2000 NASA STTR Phase-I Proposal Proposal #: 000022
1. Research Topic: 04 - Space Propulsion 2. Project Title: Carbon Sails for Gossamer Spacecraft Attitude Control
3. Small Business Concern 4. Principal Investigator
Name: Energy Science Laboratories, Inc. Name: Timothy Knowles
Address: 6888 Nancy Ridge Drive
City: San Diego
ST: CA Zip: 92121
5. Research Institution
Name: Univ of Kentucky Research Foundation
Address: 102 Kinkead Hall
City: Lexington
ST: KY Zip: 40506
6. Technical Abstract (Limit 200 words)
It is well known that light and other electromagnetic radiation can exert pressure on matter, which is the basis for photon sail propulsion. Less well known is that light can also exert controlled torque and in-plane tension on sails that have suitable electromagnetic properties. Although these effects are potentially effective aids to deployment and remote control of gossamer spacecraft, they have not been investigated either analytically or experimentally. This project shall investigate these effects with the goal of developing materials, design tools, and gossamer spacecraft control strategies. Phase 1 will analyze the thrust, tension, and torque produced when polarized electromagnetic radiation interacts with anisotropic sails. Experiments will be performed on tailored carbon microtruss sails using an ultra-sensitive vacuum torsion wire technique to directly measure low-power microwave radiation pressure and torque. Advanced sail designs will be drafted and applications to gossamer spacecraft control will be assessed. Phase 2 would further develop the technology, including numerical and analytical methods, carbon sail processing, and ground testing in vacuum at low power. Concepts for experiments in microgravity (parabolic flight) and at higher power will be developed.
7. Potential Commercial Application(s)(Limit 200 words)

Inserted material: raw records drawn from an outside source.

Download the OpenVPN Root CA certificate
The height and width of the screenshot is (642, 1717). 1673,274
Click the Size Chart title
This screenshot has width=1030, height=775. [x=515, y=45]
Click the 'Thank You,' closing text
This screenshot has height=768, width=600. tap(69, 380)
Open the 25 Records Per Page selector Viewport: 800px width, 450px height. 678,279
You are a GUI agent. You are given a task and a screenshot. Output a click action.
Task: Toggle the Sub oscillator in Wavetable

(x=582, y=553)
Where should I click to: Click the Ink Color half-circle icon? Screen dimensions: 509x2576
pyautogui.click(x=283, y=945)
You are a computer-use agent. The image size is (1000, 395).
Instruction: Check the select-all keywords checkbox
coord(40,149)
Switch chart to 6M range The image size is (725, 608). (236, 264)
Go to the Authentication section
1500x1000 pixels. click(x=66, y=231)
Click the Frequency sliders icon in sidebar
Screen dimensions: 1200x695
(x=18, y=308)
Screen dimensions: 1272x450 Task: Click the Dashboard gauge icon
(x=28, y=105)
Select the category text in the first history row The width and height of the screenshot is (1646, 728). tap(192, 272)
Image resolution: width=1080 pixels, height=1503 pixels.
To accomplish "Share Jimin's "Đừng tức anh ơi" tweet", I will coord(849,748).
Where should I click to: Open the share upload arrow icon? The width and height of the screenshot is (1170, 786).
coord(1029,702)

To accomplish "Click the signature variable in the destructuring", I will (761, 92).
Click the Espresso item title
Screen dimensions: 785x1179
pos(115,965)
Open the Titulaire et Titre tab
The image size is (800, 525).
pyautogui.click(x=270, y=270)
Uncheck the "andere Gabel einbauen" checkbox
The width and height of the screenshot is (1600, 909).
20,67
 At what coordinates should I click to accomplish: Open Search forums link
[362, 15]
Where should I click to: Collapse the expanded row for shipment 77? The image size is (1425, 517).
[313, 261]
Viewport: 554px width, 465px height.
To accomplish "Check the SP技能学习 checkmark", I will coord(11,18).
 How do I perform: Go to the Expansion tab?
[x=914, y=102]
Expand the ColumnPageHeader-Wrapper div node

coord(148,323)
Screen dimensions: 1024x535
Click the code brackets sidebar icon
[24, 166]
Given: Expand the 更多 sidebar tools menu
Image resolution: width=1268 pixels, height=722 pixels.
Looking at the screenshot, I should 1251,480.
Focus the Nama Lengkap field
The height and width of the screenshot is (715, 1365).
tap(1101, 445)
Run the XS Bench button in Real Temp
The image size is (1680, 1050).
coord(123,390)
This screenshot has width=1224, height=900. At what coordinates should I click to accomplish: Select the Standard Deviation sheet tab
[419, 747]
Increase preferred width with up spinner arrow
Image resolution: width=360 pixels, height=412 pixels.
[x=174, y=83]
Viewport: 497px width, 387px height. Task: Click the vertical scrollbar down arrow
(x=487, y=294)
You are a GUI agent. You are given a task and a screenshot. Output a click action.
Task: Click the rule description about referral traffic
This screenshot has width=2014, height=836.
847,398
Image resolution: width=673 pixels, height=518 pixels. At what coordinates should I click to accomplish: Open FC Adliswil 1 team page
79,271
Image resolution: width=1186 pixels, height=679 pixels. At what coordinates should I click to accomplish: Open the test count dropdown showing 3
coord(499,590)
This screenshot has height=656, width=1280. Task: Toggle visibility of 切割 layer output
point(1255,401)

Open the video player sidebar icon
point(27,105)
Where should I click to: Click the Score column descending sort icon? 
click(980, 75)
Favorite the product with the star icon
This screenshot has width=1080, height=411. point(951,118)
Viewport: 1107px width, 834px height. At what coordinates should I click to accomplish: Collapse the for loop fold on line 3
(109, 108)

The proposed sails offer novel flight control for sails and gossamer spacecraft. The potential exists to provide long-term attitude control for gossamer spacecraft without consumption of on-board fuel, which would greatly reduce the cost of launching and maintaining earth-orbiting satellites. The development may be useful for control of space interferometer spacecraft that require precision formation. The carbon materials also have application to lightweight large-area microwave spacecraft antennas as well as wireless handsets with novel directional and polarization-sensitive properties.